_TREŚĆ POLECENIA_
Powtórz słowo w słowo fragment tekstu o budowie tuneli, zaczynając od słów „Czekając na oddanie” i ciągnąc aż do słów „długości 11 km.” włącznie.

_WYBRANY FRAGMENT_
────────────────────

Czekając na oddanie kilku spóźnionych tuneli – głównie drogowych – szykujmy się na realizację następnych. Będą jeszcze dłuższe i jeszcze droższe.

Jeszcze nigdy w Polsce nie powstawało naraz tyle tuneli. Do ich drążenia wzięła się przede wszystkim Generalna Dyrekcja Dróg Krajowych i Autostrad. Po oddaniu pod koniec zeszłego roku tunelu trasy S2 na warszawskim Ursynowie, o długości 2,3 km, teraz kierowcy czekają na ukończenie kolejnych dziewięciu podziemnych przejazdów o łącznej długości 11 km.
Pod koniec roku wreszcie będzie można pojechać samochodem pod masywem góry Mały Luboń na zakopiance. Teraz mamy tu przerwę w ciągłości prowadzącej w stronę Tatr ekspresówki. Dwie wydrążone obok siebie dwukilometrowe rury z jezdniami zostaną jednak udostępnione z aż dwuletnim opóźnieniem. Przyczyn tak dużego poślizgu jest kilka. Początkowo wskazywano na trudne warunki geologiczne. Chodzi o dominujący na południu Polski flisz karpacki, czyli niejednorodną, składającą się z wielu warstw skałę. W czasie drążenia przejazdu od strony południowej zaczęły się osuwać skarpy. Prace w tym rejonie trzeba było przerwać i znaleźć sposób na zabezpieczenie zboczy. Potem pojawiły się kolejne przeszkody. To m.in. finansowe kłopoty głównego wykonawcy, włoskiej firmy Astaldi. Z kolei w 2020 r., po wybuchu pandemii COVID-19, wśród pracowników doszło do dużej liczby zakażeń, co na kilka tygodni też niemal zatrzymało roboty. Wykonawcy nie udało się dotrzymać także ostatniego terminu zakończenia prac, który minął w czerwcu. – Prace wreszcie finiszują. Ich zaawansowanie wskazuje, że jesienią kierowcy powinni pojechać nowym odcinkiem zakopianki – mówi DGP wiceminister infrastruktury Rafał Weber.

────────────────────

_WYBRANE DANE_

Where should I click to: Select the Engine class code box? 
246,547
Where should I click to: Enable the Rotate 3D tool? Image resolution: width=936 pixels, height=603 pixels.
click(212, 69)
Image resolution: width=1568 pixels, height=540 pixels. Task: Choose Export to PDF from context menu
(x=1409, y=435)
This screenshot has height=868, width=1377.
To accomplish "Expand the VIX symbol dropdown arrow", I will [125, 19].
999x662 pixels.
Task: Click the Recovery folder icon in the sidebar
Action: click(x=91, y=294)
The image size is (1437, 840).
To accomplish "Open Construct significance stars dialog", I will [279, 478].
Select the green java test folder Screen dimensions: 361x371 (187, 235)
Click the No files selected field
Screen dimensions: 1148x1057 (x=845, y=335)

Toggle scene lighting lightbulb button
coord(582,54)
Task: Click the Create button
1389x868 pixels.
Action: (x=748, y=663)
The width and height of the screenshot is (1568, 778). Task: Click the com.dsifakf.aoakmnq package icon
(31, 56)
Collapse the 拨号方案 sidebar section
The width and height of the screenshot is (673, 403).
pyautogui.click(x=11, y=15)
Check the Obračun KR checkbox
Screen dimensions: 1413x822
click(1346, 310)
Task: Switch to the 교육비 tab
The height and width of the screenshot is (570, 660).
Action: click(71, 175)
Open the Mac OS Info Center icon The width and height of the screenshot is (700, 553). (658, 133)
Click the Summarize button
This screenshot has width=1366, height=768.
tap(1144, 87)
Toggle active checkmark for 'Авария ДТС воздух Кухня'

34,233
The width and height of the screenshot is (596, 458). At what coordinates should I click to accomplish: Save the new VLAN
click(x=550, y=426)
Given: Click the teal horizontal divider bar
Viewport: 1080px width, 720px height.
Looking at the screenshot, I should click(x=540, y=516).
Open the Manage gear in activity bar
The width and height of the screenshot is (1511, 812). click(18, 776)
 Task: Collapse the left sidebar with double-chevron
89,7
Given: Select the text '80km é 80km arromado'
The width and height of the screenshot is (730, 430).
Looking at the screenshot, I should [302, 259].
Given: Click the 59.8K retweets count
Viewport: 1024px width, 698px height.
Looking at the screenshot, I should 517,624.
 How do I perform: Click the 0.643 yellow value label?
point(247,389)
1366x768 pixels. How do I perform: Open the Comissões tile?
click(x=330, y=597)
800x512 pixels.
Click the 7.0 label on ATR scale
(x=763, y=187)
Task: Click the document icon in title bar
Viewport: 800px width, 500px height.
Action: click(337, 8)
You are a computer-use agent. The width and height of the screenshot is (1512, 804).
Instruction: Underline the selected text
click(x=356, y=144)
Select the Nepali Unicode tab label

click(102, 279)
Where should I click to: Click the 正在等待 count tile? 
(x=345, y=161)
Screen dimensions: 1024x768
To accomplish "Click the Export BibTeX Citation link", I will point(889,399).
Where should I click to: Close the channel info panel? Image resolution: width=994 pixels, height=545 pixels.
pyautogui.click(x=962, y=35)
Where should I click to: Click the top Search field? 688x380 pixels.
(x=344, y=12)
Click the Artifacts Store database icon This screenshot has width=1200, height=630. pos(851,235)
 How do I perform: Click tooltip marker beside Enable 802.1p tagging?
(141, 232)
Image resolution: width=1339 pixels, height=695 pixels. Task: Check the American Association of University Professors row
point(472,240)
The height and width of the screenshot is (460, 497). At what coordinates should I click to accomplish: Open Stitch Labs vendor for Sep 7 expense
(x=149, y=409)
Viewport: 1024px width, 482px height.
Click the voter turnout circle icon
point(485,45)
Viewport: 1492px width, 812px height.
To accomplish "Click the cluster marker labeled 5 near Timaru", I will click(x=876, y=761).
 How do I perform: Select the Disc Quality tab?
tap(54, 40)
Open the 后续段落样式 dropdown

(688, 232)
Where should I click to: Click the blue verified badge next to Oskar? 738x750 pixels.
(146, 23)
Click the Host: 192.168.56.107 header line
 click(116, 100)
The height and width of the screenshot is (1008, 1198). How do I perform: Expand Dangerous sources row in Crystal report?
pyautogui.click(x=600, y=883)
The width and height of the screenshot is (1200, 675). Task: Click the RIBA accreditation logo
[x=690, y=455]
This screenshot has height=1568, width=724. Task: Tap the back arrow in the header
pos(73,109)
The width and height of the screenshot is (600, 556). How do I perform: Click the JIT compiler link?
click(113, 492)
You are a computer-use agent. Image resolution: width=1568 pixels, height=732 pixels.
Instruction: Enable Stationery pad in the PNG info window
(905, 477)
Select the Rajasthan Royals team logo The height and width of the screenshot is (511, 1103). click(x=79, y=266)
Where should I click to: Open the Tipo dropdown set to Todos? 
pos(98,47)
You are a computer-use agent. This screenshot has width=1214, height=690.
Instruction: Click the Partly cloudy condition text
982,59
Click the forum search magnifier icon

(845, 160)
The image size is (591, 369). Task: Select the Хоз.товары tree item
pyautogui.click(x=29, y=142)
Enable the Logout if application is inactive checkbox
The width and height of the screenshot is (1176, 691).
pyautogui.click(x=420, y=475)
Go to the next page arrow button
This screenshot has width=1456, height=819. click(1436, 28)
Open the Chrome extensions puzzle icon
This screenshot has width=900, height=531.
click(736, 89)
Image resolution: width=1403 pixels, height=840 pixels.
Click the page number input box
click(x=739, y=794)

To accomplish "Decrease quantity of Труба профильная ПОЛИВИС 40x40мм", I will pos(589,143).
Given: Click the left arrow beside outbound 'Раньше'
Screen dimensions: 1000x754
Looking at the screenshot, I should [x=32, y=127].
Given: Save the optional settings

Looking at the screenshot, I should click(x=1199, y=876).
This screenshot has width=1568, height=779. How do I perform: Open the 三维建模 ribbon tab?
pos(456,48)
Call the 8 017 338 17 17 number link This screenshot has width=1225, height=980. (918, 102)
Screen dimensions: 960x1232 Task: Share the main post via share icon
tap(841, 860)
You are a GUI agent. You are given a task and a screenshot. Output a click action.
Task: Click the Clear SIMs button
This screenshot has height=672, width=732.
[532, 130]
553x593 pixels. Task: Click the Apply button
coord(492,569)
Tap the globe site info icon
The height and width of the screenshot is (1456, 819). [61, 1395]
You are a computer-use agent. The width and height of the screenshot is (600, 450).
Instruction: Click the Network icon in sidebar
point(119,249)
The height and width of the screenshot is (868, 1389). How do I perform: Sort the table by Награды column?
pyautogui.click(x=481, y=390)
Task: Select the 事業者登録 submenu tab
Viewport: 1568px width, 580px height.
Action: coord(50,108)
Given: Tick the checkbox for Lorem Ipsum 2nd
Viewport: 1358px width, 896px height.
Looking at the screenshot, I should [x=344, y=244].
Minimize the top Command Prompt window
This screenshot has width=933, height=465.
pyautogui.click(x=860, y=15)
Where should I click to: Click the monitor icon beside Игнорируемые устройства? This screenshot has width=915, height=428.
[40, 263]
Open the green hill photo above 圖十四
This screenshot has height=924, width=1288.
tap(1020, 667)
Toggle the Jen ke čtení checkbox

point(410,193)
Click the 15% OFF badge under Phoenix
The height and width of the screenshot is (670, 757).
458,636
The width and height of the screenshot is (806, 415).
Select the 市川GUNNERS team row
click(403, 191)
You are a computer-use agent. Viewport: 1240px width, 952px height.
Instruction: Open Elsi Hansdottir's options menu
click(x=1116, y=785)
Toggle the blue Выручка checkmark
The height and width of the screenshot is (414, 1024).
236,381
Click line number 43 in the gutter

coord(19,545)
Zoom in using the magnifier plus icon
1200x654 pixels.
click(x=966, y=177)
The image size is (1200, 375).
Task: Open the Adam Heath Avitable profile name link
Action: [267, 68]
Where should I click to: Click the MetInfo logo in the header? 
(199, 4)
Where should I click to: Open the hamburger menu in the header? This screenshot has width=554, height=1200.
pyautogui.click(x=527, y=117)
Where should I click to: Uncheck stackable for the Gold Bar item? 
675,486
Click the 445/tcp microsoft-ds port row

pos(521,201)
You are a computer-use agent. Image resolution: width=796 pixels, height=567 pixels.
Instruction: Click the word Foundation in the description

────────────────────

_WYNIK ĆWICZENIA_
Czekając na oddanie kilku spóźnionych tuneli – głównie drogowych – szykujmy się na realizację następnych. Będą jeszcze dłuższe i jeszcze droższe.

Jeszcze nigdy w Polsce nie powstawało naraz tyle tuneli. Do ich drążenia wzięła się przede wszystkim Generalna Dyrekcja Dróg Krajowych i Autostrad. Po oddaniu pod koniec zeszłego roku tunelu trasy S2 na warszawskim Ursynowie, o długości 2,3 km, teraz kierowcy czekają na ukończenie kolejnych dziewięciu podziemnych przejazdów o łącznej długości 11 km.